Everyone thought it was pretty funny when I held my camera up in the air and hollered "Smile everybody!" I wonder if they had a clue they'd be plastered on my blog? LOL


Then we took some obligatory pictures just to prove I really do have other kids! Well, at least one on this day. Here's Tyler and Dean. By the way, Tyler is doing SO WELL in treatment! He's gained about 20 much needed pounds, and seems very happy. Now, if only he could find a job. It's certainly not due to lack of trying! There are just no jobs around where he's living, and he can't move. Please pray he can find a job! 


Here's Tyler and me. When did my boy get so tall? I look a lot like a wet rat in this one. LOL Felt like one too!



Self portrait of Dean and I. Don't you love how these make your chins multiply exponentially?



As we were getting ready to ride home (had to get a nap in before fireworks!) Dean snapped a picture of my by the bikes.

Friday, July 03, 2009

Happy Birthday Noah!


22 years ago, at this very hour, on July 3rd, 1987,  I heard the cry of my first born son. Noah Allan Harazin was born at 1:21 a.m, weighing 6 lbs 15 oz, measuring 19 1/2 inches, and with a head full of BLACK hair. 
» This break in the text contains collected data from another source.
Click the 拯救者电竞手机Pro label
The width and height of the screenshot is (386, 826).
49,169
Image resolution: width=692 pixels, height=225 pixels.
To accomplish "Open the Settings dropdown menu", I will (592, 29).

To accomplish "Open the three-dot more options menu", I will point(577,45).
You were the easiest baby any mother could ever ask for. You never cried, you were just as content as can be. Being my firstborn, you hold a place in my heart that no other person can ever take. When you hold that newborn baby who still smells of the womb, it is so hard to imagine what the future could possibly hold. 

You and I spent that first 4th of July watching the fireworks together from our hospital room. In fact, until you were about 6, you thought the 4th of July fireworks were for you. LOL

Every day I pray for you to find your way in life. Every day I remind myself that God loves you more than I do, and I hope that you can feel his love. Every day, God calls to you, and hopes this will be the day you hear Him. 
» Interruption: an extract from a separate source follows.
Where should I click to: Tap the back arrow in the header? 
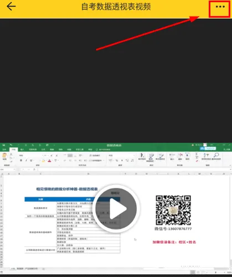coord(11,7)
Happy birthday Noah! We love you!

 

Wednesday, July 01, 2009

Small Update


Yesterday I got to speak with the GI at Mayo who's following Angela. She said looking at the Upper GI that was done last week, it is NOT classic of Achalasia. It is "insert word here that I forget" Achalasia, which is more indicative of what they see in an older person who's had a stroke within the brain stem. It's possible we could try dilating the narrow area at the top of her esophagus during an endoscopy. If it works, it will probably need to be repeated every few months for the rest of her life.

This makes A LOT of sense given Angela's history. AND...way back to her very first CT scan when she was somewhere around 4 months old. The one that was prompted by our EI PT who came to the house and noticed that Angela was not using one side AT ALL. That landed us in the ER, and the next morning having that first CT scan done, where they saw "a nickel size shadow on her brain stem." To which I said, "She's just 5 pounds, and her brain stem isn't really any bigger than that!"

She did NOT want to change Angela's eating program until we have ALL the tests done, but also said, "It wouldn't hurt to have her on soft foods and liquids only until we have this sorted out."

We really need to have her esophagus looked at to make sure there isn't any erosion happening, but I also don't want to change her diet then wait 2 months to have the scope done and have everything look ok BECAUSE we changed her diet. I'm kind of thinking...you know...she's been eating like this for 12 years, what's another few weeks?

So, here's the schedule so far:

Tomorrow (July 2nd) Meet with Genentics. I do tend to get impatient with genetic counselors, so I could use some prayer for patience with this one! LOL

Monday, July 6th, 9:30: Intake with OT
11:00 Video Swallow with OT/ST
1:00 Meet with OT again
3:30: Meet with Dr. Freese (GI)

July 23rd: Meet with Dr. Patterson, Neurology

Still to be scheduled: Endoscopy w/biopsy
Esophageal Manometry (Mayo won't perform this test on peds, still waiting to find out if Minneapolis does. Most likely they do.)